Was auf den ersten Blick wie eine soziale Errungenschaft erscheint, ist in Wirklichkeit ungleich verteilt. Der Urlaubsmarkt entwickelt sich immer mehr zum Spiegelbild des Arbeitsmarkts. Eine Zwei-Klassen-Gesellschaft von Mobilen und Immobilen zeichnet sich ab. Die meisten Nichterwerbstätigen müssen im Urlaub zu Hause bleiben. Darunter sind Rentner und Arbeitslose am stärksten vertreten. Job und Einkommen haben Einfluss darauf, wer im Urlaub auf eine Reise verzichten muss. Erwerbstätige und Besserverdienende können sich reiselustig geben, während andere zu Hause bleiben.
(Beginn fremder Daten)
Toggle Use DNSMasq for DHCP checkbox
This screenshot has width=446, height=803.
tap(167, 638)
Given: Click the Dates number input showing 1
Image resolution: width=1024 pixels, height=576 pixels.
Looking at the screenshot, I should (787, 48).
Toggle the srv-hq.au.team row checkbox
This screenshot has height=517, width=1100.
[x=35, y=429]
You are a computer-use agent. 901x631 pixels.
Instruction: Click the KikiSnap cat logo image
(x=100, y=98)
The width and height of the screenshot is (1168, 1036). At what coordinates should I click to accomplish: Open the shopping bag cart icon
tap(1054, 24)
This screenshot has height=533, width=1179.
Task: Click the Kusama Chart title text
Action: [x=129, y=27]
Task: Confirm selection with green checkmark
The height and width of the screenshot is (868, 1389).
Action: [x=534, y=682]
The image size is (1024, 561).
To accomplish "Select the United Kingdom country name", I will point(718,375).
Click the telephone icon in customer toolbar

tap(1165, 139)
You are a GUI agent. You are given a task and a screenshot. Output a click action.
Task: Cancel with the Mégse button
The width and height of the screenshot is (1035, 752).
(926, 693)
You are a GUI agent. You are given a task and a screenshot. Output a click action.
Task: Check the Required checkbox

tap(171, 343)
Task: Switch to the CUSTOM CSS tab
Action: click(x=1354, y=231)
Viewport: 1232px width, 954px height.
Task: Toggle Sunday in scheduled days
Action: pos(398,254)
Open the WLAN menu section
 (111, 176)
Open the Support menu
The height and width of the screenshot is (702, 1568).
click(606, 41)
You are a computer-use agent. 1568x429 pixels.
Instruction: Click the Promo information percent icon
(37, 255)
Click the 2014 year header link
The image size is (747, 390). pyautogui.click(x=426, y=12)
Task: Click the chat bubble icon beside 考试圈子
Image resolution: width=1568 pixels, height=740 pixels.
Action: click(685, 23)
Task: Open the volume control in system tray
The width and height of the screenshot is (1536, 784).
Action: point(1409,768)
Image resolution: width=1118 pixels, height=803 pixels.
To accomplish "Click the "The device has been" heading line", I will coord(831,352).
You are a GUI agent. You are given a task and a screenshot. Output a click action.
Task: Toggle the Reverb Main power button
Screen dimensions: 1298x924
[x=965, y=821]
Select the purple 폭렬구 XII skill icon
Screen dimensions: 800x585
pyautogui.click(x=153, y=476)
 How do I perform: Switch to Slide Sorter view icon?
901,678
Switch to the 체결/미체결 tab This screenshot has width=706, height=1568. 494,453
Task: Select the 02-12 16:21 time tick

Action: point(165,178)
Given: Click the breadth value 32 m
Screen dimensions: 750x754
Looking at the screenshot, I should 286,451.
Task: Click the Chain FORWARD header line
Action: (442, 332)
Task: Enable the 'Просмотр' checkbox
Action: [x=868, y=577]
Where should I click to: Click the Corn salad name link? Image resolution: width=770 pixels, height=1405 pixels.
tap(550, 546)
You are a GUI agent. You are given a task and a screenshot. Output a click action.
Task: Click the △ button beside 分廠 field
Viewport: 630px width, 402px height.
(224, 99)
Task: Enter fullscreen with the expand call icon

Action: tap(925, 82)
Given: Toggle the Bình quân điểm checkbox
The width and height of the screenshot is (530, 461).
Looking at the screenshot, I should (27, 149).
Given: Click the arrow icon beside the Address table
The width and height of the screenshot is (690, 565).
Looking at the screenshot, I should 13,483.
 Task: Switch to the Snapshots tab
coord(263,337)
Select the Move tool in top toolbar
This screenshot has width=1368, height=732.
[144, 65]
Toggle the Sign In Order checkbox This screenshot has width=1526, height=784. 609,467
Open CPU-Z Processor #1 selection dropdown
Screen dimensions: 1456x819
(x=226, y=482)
Urlaub kann eines nicht ertragen: Langeweile
Die Angst geht um in der Touristikbranche: Auf dem Weg in die Zukunft könnten den Urlaubsmachern die Ideen ausgehen. Die Reisenden hätten fast alles schon erlebt, und im 21. Jahrhundert gebe es keine touristischen Abenteuer mehr. Es sei nicht mehr möglich, nach neuen Ufern aufzubrechen, Reisen sei alltäglich und der Tourismus eine Banalität geworden. Doch was passiert, wenn wir fast schon alles gesehen haben, wenn es keine echten Erlebnisse, keine natürlichen Lebensgefahren und keinen Kampf um das physische Überleben mehr gibt? Wird dann die Devise „Bleib zu Haus“ als moderne Urlaubsweisheit ausgegeben, weil die Reiseziele in einer Wüste der Langeweile unterzugehen drohen?
Der Tourismus, der größte Arbeitgeber der Welt, kann im 21. Jahrhundert fast alles ertragen – Kriege, Krisen und Konflikte – nur eines nicht: Langeweile. Die „Weiße Industrie“ muss sich erneuern oder neu erfinden, sonst steht sie sich selbst im Wege. Deshalb wird der Weltraumtourismus keine Utopie mehr bleiben. Es geht dann um die Eroberung eines neuen riesigen Wirtschaftsmarktes, der es den Reisenden von morgen erlaubt, schwerelos und vielleicht auch gewissenlos an die Himmelspforte zu klopfen und lautstark zu fordern: „Macht das Tor auf – ich habe es bezahlt. Und: Ich habe es mir verdient!“ Dieser Griff nach den Sternen wird wohl der letzte Sehnsuchtsschrei des Menschen nach dem verlorenen Paradies sein.
Horst Opaschowski ist Professor am Institut für Zukunftsforschung, Hamburg.